Find Your Passion: Crimson and Gold
By Adam Rogers
When Mary Allison Milford made the decision to attend The University of Alabama, she wasn’t just thinking about Tuscaloosa – she was also thinking about Beijing.
Since she began playing wheelchair basketball in her childhood, Milford remembers watching the Olympics on television and fantasizing about what it would be like to represent her country as a Paralympian. After establishing herself as a promising talent while in high school in her native Arkansas, she began to look into programs across the country that could help her realize her athletic ambitions.
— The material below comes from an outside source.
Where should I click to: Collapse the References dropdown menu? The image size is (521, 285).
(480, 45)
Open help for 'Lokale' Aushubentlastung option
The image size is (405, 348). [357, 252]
Now, three years later, as a senior in the UACollege of Communication of Information Sciences, she has not only made it to the Paralympics, but has brought back a gold medal as a member of the women’s wheelchair basketball team.
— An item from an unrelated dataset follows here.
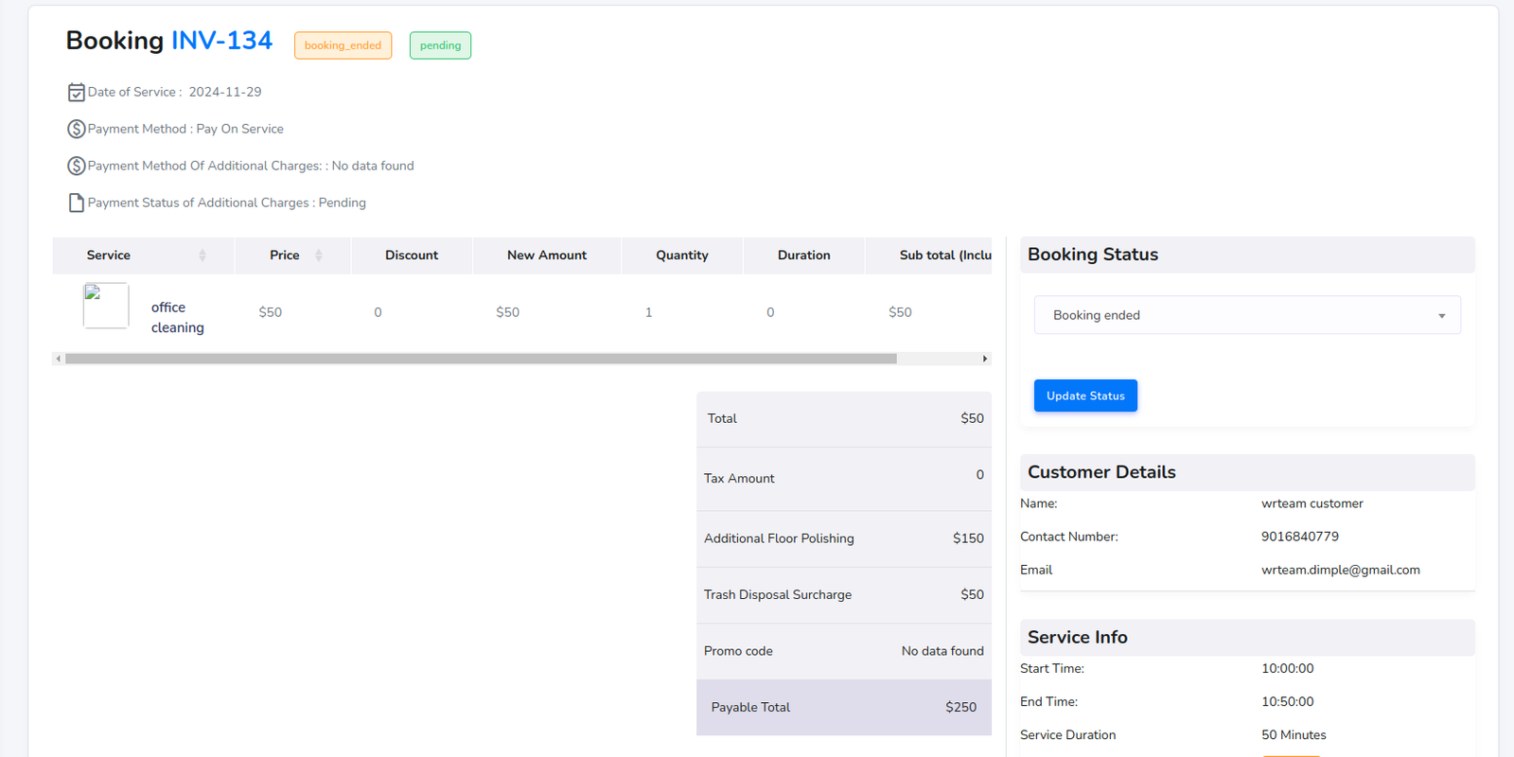Click the Price column sort arrows
Screen dimensions: 1514x757
click(319, 255)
The road to the 2008 Paralympics in Beijing was by no means easy. Milford says she trained nearly every day for the games since she realized as a freshman that she had a chance of making the U.S. team. Being a member of the Crimson Tide Women’s Wheelchair Basketball team was crucial in preparing her for the challenge of qualifying for the Paralympics. “Being in college is the ideal time to pursue being a Paralympian,” she says, “and being a college athlete at such an elite college program helps you a lot.”
As a member of the UA team, Milford has proven herself to be an intense player and a natural leader. She prides herself on her defense and describes her primary role on the team as making sure that other players are open for shots. Although this means she doesn’t always get good stats or a lot of individual recognition, Milford is far more concerned with how the team performs as a whole.
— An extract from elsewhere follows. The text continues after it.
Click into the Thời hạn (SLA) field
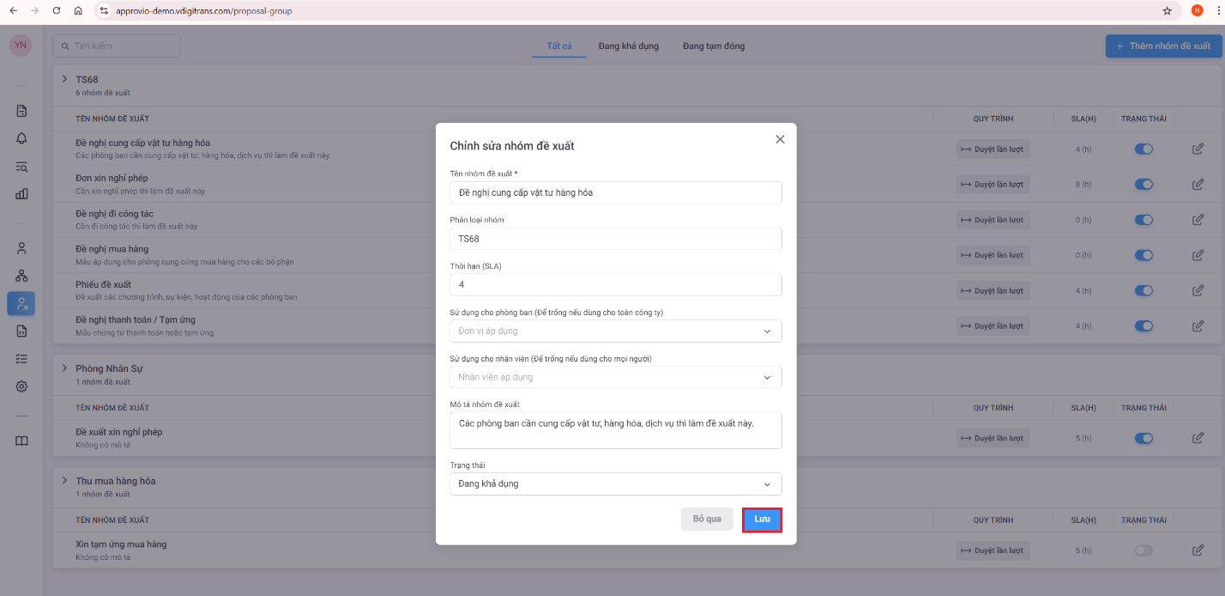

And the team has outperformed all others this year, ending their sixth season as national champions. UA is one of 12 universities in the country that sponsors wheelchair athletics and the only university program in the Southeast.
In addition to being an essential player for the team, she is also its biggest cheerleader. “I’m very vocal,” she says, “and I try to lead the team whether I’m on the floor playing 40 minutes or I’m on the bench.”
Milford’s leadership and strength as a player have earned her opportunities to play all over the world and helped put her on a list of just 22 young women to compete for a spot on the Paralympic team. After a weeklong set of trials, Milford says she was shocked to discover she made the team. But the course of events that followed left her no time for introspection. After qualifying, Milford practiced with her teammates non-stop until they departed for Beijing. Milford and the rest of the U.S. team were astonished by the spectacle of the city’s welcoming celebration and were almost unable to process their new surroundings.
In just two whirlwind weeks, the team found itself taking the gold medal after decisive victories in nearly all of its games.
In the midst of her senior year, Milford says she still hasn’t accepted that she’s a gold medalist. But she says the most important things for her are still ahead.
The public relations major is anxious to complete her final year of studies. Milford is quick to emphasize that she is a student before she is an athlete and that she has a wide range of interests that extend beyond her sport. She enjoys writing and playing the cello in her spare time. She has cultivated a passion for traveling, having visited Rio de Janeiro, Japan and Amsterdam, and says that her ideal job after graduation would be writing for a magazine.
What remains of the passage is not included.